Toda vez que uma sessão da Assembleia Legislativa não acontece, parte da oposição corre para as redes sociais para atribuir a responsabilidade ao governo Carlos Brandão. A narrativa, porém, esbarra em um detalhe simples: o governador não tem a chave para a abertura das sessões da Casa.
Nesta quinta-feira, deputados oposicionistas que costumam cobrar funcionamento do Parlamento chegaram após o horário regimental. Rodrigo Lago chegou ao plenário depois das 9h40. Othelino Neto chegou após as 10h. Júlio Mendonça também compareceu depois do horário previsto para o início dos trabalhos.
O grupo político ligado ao ex-governador Flávio Dino possui força suficiente para contribuir com a abertura da sessão. Somente o bloco dos chamados dinistas reúne oito deputados, número superior ao mínimo exigido para instalação dos trabalhos, que são seis.

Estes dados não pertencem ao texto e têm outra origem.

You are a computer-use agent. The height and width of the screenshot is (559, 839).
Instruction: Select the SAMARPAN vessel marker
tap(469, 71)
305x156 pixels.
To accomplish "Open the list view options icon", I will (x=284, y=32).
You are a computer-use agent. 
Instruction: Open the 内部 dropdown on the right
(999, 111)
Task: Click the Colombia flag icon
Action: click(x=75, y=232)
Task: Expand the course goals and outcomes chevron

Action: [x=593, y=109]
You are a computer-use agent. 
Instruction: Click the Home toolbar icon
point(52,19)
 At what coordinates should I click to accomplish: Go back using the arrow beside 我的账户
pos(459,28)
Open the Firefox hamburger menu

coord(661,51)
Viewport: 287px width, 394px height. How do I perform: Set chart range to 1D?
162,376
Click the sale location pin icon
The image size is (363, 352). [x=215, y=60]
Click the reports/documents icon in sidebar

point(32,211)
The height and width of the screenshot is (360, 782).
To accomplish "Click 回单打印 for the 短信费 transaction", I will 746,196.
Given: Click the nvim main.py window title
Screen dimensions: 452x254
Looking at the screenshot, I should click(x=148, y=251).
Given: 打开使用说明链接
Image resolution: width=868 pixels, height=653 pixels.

Pelo Regimento Interno da Assembleia, qualquer deputado que esteja presidindo os trabalhos pode abrir a sessão, desde que haja o número mínimo de parlamentares presentes. Ou seja, quem reclama da falta de sessão também poderia colaborar para que ela acontecesse.
Sem comparecer no horário e sem garantir presença para iniciar os trabalhos, a crítica perde força política e acaba soando mais como discurso para as redes sociais do que como preocupação efetiva com o funcionamento do Legislativo. Afinal, cobrar sessão sem ajudar a abri-la é uma contradição difícil de explicar ao eleitor.